We don’t get this many channels at home. My parents say we don’t need an HBO box. Rolling around. The impossible moment. Feeling each other. Knowing. Playing. Ok, one more shot. This tequila smells like polish remover. Light some candles. This is the worst movie ever made. What’s it called? “TerrorVision”. It’s better than, “Beetlejuice”. What!? Holding. Total trusting. Falling. Love.

He held the phone to his ear even though it always caused pain to the cartilage. He hated talking on the phone.

“I love you.”

“I love you, too. Why are you crying?”

“I don’t know… (don’t you know? she thought to herself)”.

He listened to the hum of central air coming from the registers.

“I better go”, she said.

“Ok, I’ll see you tomorrow.”


He looked at her stomach. It seemed like an obvious thing to do; like something in a bad movie. He didn’t turn his head, just his eyes to see her abdomen. This made it all the more obvious. She glared at him.

“I’m probably not pregnant”, she finally said.

They drove, but on the other side of town from the industrial park. Occasional Amish buggies. The smell of hay and cow paddies. They were calm, pleasant, gentle with each other. They were in a dead panic and they both knew it.

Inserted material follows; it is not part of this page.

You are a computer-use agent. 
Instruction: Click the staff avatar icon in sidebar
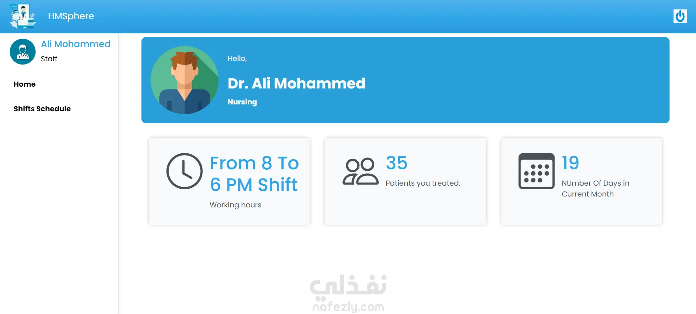pyautogui.click(x=22, y=52)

Five months later the panic had turned to low energy. His eyes drooped with fatigue as he glanced at her middle. So flat. Maybe they were safe.

“We need to know” she said. They looked at each other, then walked together to the car and drove into town.

The doctor’s office smelled clean and cool. It was reassuring in that you felt very sure it was not going to be anything other than chemistry, medicine, clean, procedures. Not a romantic destination. This is where it gets handed to you; the truth.

“You’re sterile”, the doctor said, looking at him.

Both Thriftmart clerks looked up. These kids looked like they just robbed the easiest bank in the world to break into, or were about to. A pint of tequila, a box of chocolate ice cream, a pair of furry handcuffs, and a pair of salad tongs landed on the counter without ceremony. To one side was a counter top rotating display rack stocked from top to bottom with Trojan Brand condoms of so many varieties that some of the had to be a joke. The tall skinny clerk subliminally glanced to the condom stand, to him, saw the smirk, subliminally nodded and proceeded to check out the items.

Outside, strange gray orange clouds gathered. One heroic bolt of lightening arched across the sky.

“Open the quarter windows”, she said.